Karel T. Koch, MD, from the Academic Medical Center at the University of Amsterdam in the Netherlands, presented the prospective randomized PREPARE [PRoximal Embolic Protection in Acute MI and Resolution of ST-Elevation] trial, which assessed proximal microcirculatory protection in patients with acute MI undergoing primary PCI.

Koch said that the investigator-initiated, randomized trial comparison of primary PCI with Proxis system versus primary PCI alone with blinded evaluation of end points. Two centers participated, and 140 patients were designated to each arm.

The researchers used St. Jude Medical’s Proxis system, which has a full-length flexible catheter, sealing balloon at the tip and a CO2 based inflation device. Koch explained that the system is deployed proximal to target lesion before crossing and inflation of balloon suspends antegrade flow during lesion intervention.

Koch said the primary endpoint was ST-segment elevation resolution (STR) over time.

The immediate results (indicated by the last contrast injection) of STR completion (greater than 70 percent) was 66 percent in the Proxis arm and 50 percent in the control arm, which is highly statistically significant. At 120 minutes from procedure, the Proxis arm had 78 percent STR completion, and the control arm had 76 percent.

Based on their findings, Koch concluded that because complete STR was better in Proxis-treated patients compared to control patients, primary PCI with combined proximal embolic protection and aspiration leads to better immediate microvascular flow in STEMI patients.

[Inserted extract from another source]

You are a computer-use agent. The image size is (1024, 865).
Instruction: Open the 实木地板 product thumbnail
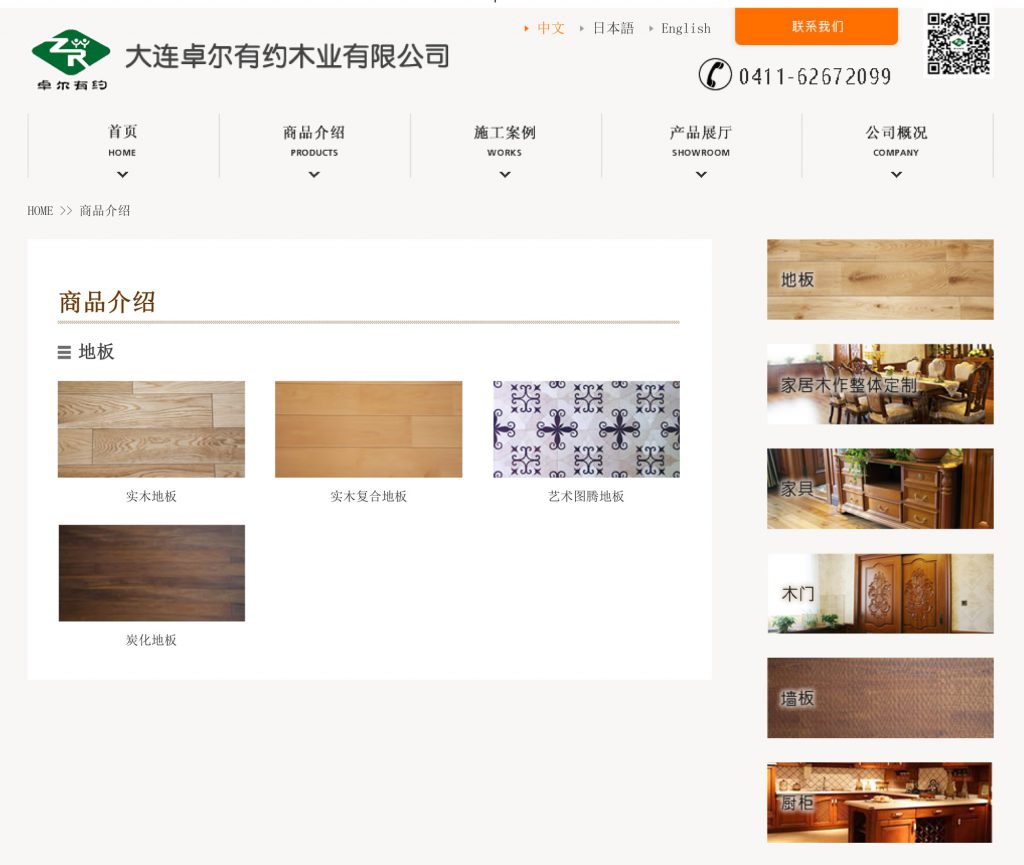[x=151, y=429]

He noted that due to the small number of patients, the study was underpowered to assess the secondary endpoint of composite of death, MI, target vessel revascularization and stroke at 30 days.

The time of implementing the device adds three minutes to the procedure, which is statistically significant, but Koch noted that it only increased the median time from 14 to 17 minutes.

Koch speculated that the device could be safely implanted in 94 percent of patients.